Home | Redaksi | Advertisement | Kirim Naskah | Pedoman Pemberitaan Media Siber
Facebook RSS
9.568 views

Lagi-lagi Teror Bom

Kembali teror bom melanda kota Jakarta. Suasana Terminal Kampung Melayu yang biasanya tenang, tiba-tiba berubah menjadi kepanikan. Orang-orang berlarian ketakutan berusaha menjauh dari kawasan yang menjadi tempat mangkalnya berbagai angkutan kota tersebut. Dan inilah yang terjadi pukul 21:00 WIB pada 24 Mei lalu. Dua ledakan bom menghantam Terminal Kampung Melayu di dekat halte Trans Jakarta.

Tidak butuh waktu yang lama, foto-foto situasi di Terminal Kampung Melayu pasca ledakan sudah menyebar di media sosial. Secara liar foto-foto yang menampilkan potongan kepala dengan bagian dada yang hancur, potongan tangan dan kaki, menyebar bagaikan air bah masuk ke gadget warga sehingga semakin meneror masyarakat khususnya umat Islam yang dalam hitungan jam akan memasuki bulan suci Ramadhan.

Polisi dengan sigapnya langsung mengambil kesimpulan bahwa ledakan disebabkan oleh bom bunuh diri dan para pelaku adalah jaringan kelompok ISIS yang terkenal dengan aksi terornya. Namun, beberapa netizen meragukan kesimpulan pihak kepolisian, dengan menyebut kalau teror bom itu adalah pengalihan isu, konspirasi dan lainnya. Bahkan ada netizen membuat analisa layaknya seorang pakar bahwa bom Kampung Melayu adalah bla bla bla. Yah sah-sah saja melakukan analisa dan mengambil kesimpulan selagi belum ada hasil penyelidikan resmi serta kredibel terkait masalah itu.

Mengutip analisa seorang teman, terkait aksi peledakan bom di Terminal Kampung Melayu, umat Islam sedikitnya terbagi menjadi tiga kelompok, yaitu:

1) Kelompok pertama, meyakini bahwa kejadian peledakan bom dan aksi teror serupa dilakukan oleh kelompok ghuluw takfiriyun dan yang sehaluan dengan mereka.

2) Kelompok kedua, meyakini bahwa kejadian peledakan yang selama ini terjadi adalah rekayasa pihak tertentu untuk menutupi kasus yang lebih besar.

3) Kelompok ketiga, menggabungkan antar pendapat yang ada, yaitu peledakan bisa jadi oleh kelompok takfiri dengan dimanfaatkan oleh pihak tertentu sehingga seperti rekayasa.

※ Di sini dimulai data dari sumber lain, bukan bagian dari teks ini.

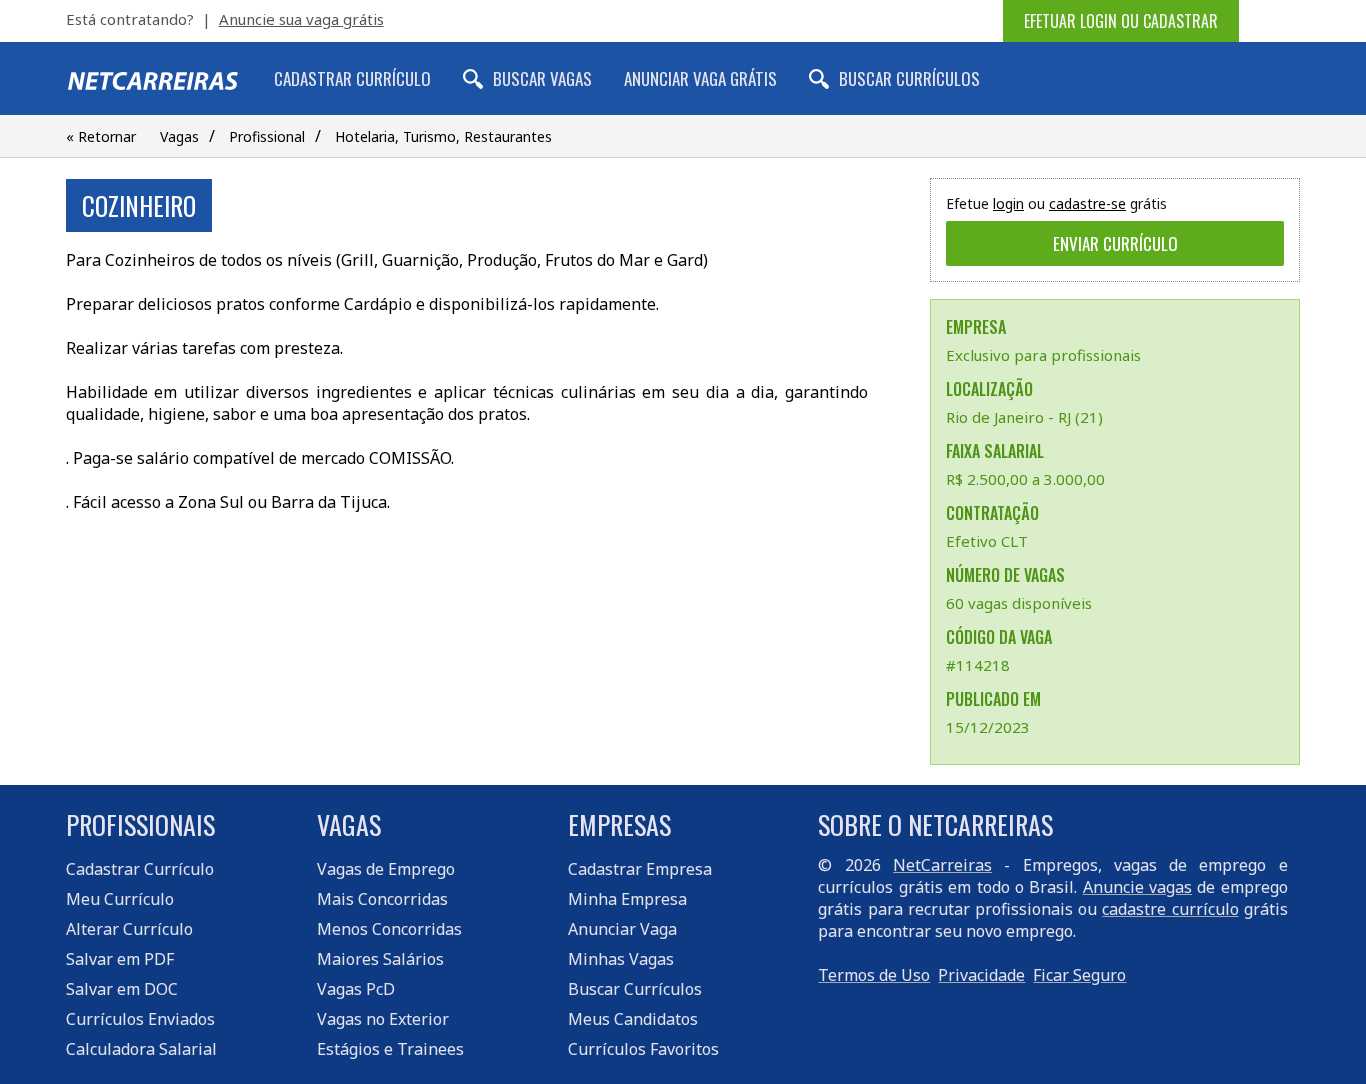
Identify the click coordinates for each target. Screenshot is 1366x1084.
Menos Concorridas (389, 929)
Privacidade (981, 975)
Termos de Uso (874, 975)
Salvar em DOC (122, 989)
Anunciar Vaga (622, 929)
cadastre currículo (1170, 909)
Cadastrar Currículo (352, 78)
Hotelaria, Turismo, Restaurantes (443, 136)
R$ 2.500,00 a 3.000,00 (1025, 479)
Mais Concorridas (382, 899)
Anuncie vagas (1137, 887)
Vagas (179, 136)
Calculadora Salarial (141, 1049)
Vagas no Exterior (383, 1019)
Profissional (267, 136)
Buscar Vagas (542, 78)
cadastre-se (1087, 203)
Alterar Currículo (129, 929)
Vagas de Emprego (386, 869)
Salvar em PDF (120, 959)
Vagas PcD (356, 989)
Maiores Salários (380, 959)
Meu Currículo (120, 899)
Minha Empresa (627, 899)
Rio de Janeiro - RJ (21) (1024, 417)
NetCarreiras (942, 865)
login (1008, 203)
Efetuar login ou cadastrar (1121, 21)
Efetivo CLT (987, 541)
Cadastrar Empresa (640, 869)
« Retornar (101, 136)
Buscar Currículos (909, 78)
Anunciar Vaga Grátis (700, 78)
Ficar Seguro (1079, 975)
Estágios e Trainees (390, 1049)
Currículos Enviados (140, 1019)
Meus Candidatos (633, 1019)
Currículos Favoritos (643, 1049)
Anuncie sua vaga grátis (301, 19)
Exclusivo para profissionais (1043, 355)
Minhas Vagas (621, 959)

Terkait mana yang benar, Wallahu A'lam

Yang jelas jika ledakan bom itu dilakukan oleh kelompok yang mengaku Islam, maka kita tidak bisa mengerti apa alasan logis mereka menyerang kawasan yang banyak warga sipil tersebut. Namun jika ledakan bom itu dilakukan oleh kelompok di luar Islam, jelas ini merupakan bentuk provokasi dan intimidasi terhadap mayoritas umat Islam Jakarta yang sebentar lagi akan menjalani ibadah puasa.

Harus menjadi catatan kita bahwa serangan bom yang menyasar kawasan banyak warga sipilnya bukan melulu adalah pengalihan isu ataupun ulah aparat sendiri. Tapi harus kita akui bahwa memang ada kelompok-kelompok Islam yang kerjanya memang seperti itu. Alih-alih menyerang obyek vital atau tokoh yang dianggap anti Islam oleh sebagian umat Islam, justru yang jadi sasaran adalah polisi lalu lintas, rumah ibadah dan sebagainya. Aneh? Iya memang aneh. Tapi itu adalah fakta bahwa ada umat Islam yang memiliki pemahaman ghuluw dan mutasyaddid.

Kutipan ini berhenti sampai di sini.